All that said, I don't give a flying fuck what any critic says about my book. I meant it, I've enjoyed it, it's done, move on. Same as with music. I really do hope that people like it, because I really enjoy the process, but am I getting freaked out because some dude... the way I look at it is, well I don't want to knock critics, but I'm spending my life trying to make a beautiful thing, but critics of music and literature are talking about me. It's a bit of a weird thing.
You put out a companion soundtrack to the book with some passages you read and then some covers. Why did you decide to do that?

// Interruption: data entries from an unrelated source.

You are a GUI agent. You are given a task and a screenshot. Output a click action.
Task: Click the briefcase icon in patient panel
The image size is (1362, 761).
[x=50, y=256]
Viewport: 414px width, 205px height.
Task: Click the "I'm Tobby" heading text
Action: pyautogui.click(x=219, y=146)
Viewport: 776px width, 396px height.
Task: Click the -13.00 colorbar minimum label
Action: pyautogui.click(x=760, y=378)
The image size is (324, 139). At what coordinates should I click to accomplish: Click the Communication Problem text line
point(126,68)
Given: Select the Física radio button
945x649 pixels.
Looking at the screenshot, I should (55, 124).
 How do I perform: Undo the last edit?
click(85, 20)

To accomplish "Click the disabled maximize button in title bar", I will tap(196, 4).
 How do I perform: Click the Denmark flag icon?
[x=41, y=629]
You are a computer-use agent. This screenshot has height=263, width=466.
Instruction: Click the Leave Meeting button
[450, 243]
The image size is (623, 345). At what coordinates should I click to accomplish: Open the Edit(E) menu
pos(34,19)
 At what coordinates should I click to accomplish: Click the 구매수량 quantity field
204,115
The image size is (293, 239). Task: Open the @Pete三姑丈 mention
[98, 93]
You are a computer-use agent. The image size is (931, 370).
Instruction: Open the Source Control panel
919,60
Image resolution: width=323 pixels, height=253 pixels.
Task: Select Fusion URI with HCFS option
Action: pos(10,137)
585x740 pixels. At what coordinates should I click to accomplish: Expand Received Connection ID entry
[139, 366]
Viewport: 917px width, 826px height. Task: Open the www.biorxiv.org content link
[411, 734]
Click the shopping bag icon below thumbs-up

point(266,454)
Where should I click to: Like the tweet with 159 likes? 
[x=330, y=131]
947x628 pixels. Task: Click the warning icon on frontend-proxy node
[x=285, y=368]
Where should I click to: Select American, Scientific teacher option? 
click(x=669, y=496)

A lot of the tunes in the book are songs I just loved. I was paying homage to them by putting into a book. I wasn't thinking about making an album out of them, I think putting the songs into the book was this de facto cover record that I've never made because for whatever reason I've always kinda looked down on people who do cover records - and I'm not saying that's right, I mean, now I've done it. But it seems like whenever someone's doing a cover record, it's someone who ran out of ideas and wants to make a little bread. So I've always kinda felt a little like, 'Oh God,' it always made me feel a little creepy. It always had kind of a negative connotation to me.
But this was my way of doing a cover record without actual doing one. I can't tell you how many times I've sat around and played most of these songs in my living room, just hanging around, playing them on guitar. About halfway through the book, I thought maybe I should record these songs. I'm certainly hiding behind the book a little bit and I still don't feel totally comfortable doing a cover record but I think it still goes along with the book. In the end, it was, why not? Maybe I don't feel spectacular about doing a cover record, I think, maintaining this glimpse into my personality, because I have a record of originals that's going to come out on the heels of this thing... Now I'm going to get hate mail from all my friends saying, "What do you have against cover records?" Rightly so, and rightly so.
Wait, so there's also a new record in the works? Is this going to be a full Pernice Brothers project?
It's probably just going to come out under my name. It's myself, James Walbourne, Ric Menck, and my brother Bob. That's who did this one, too. And then hopefully in 2010, depending on if I'm up to my neck in a book I haven't started yet, we'll hopefully record a Pernice Brothers full band record next year.
What can we expect from the Joe Pernice album?
It reminds me of the Chappaquiddick Skyline record we did, but a little more upbeat. It's not an overdubbed kind of thing. One or two country tunes on it, a lot of guitar, James plays a particularly funky electric guitar on it. As Ric Menck said, "The older I get, the fewer drum fills I want to do." There might be one drum fill on the whole album, and I insisted on no cymbals because I just hate cymbals right now.